Ahu Yağtu’ya ‘Bebek’ şoku

İstanbul Sulh Hukuk Mahkemesi’nde açılan davaya nazaran; Ahu Yağtu, Muharrem Ömer Özgür ile eşi Esin Özgür’e ilişkin olan, Beşiktaş-Ortaköy’deki daireyi 2017’de kiraladı.

Tapu ve Kadastro Paylaşım Sistemi aracılığıyla Yağtu’nun birebir ilçe hudutları içinde olan Bebek’te bir meskeni olduğunu öğrenen Özgür çifti, oyuncudan meskenlerinden çıkmasını istedi.
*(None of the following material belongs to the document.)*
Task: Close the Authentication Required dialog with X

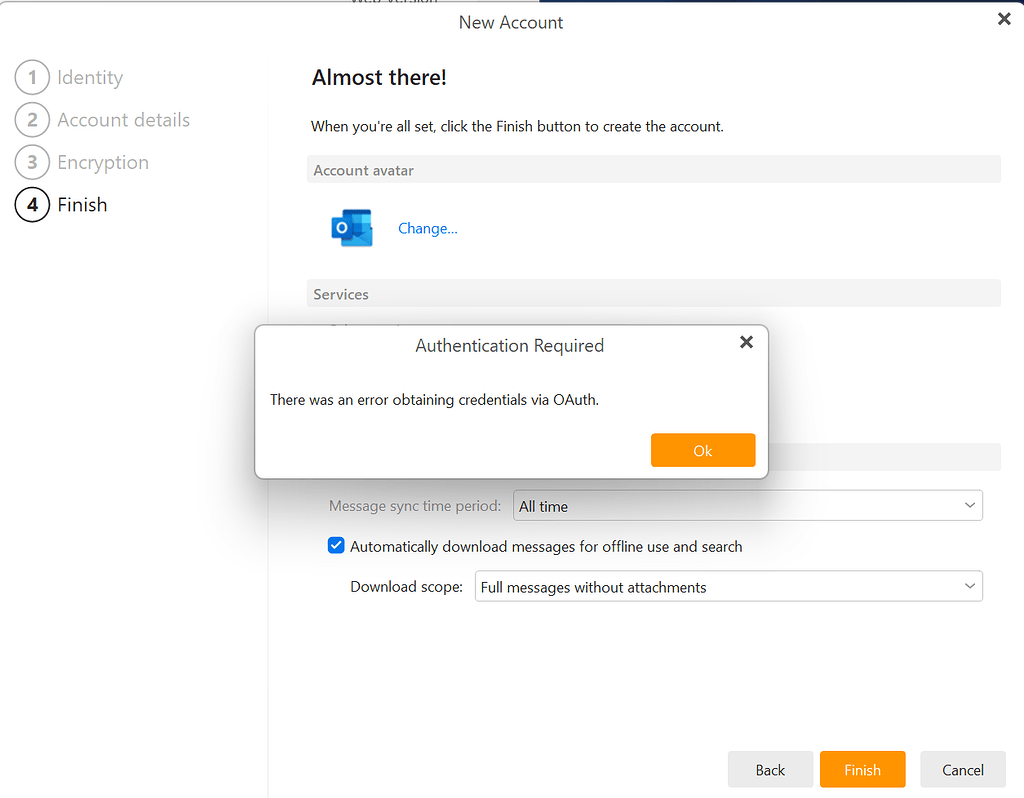Action: point(746,342)
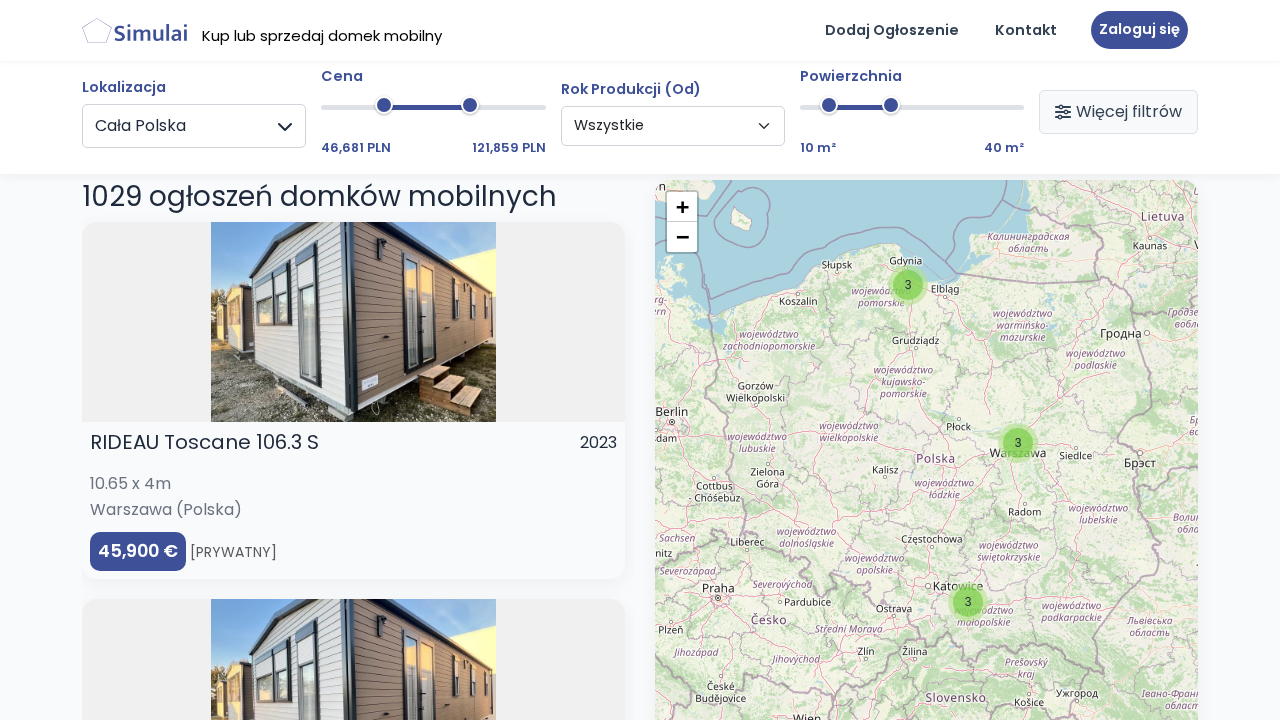1280x720 pixels.
Task: Click the 45,900 € price badge
Action: click(x=138, y=551)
Çiftin avukatının mahkemeye sunduğu dilekçede, “Türkiye Borçlar Kanunu’nun 352’nci hususuna nazaran kiracının birebir ilçede oturmaya elverişli bir konutunun bulunması halinde, kiraya veren tahliye isteyebilir. Arabuluculuk görüşmesinde mutabakat sağlanamamamıştır” denildi.

OTURMAYA ELVERİŞLİ DEĞİL

Ahu Yağtu ise davanın reddini istedi. Yanıt dilekçesinde oyuncunun Bebek’teki taşınmazı 2015’te aldığı belirtilerek şu sözler kullanıldı:

“Bu taşınmaz, Ahu Yağtu’nun oturmasına elverişli değildir. Geçmişte mağaza olarak kullanılan, daha sonra işyeri olarak kiraya verilen taşınmaz, fizikî özellikleri prestijiyle işyeri olarak kullanılmaya uygundur. Ayrıyeten müvekkil ve 11 yaşındaki çocuğunun bilinirliği ve makûs niyetli şahıslardan uzak durması için güvenlikli sitede yaşaması gerekmektedir. Bebek’teki taşınmaz kâfi güvenlik tedbirlerine sahip değildir.”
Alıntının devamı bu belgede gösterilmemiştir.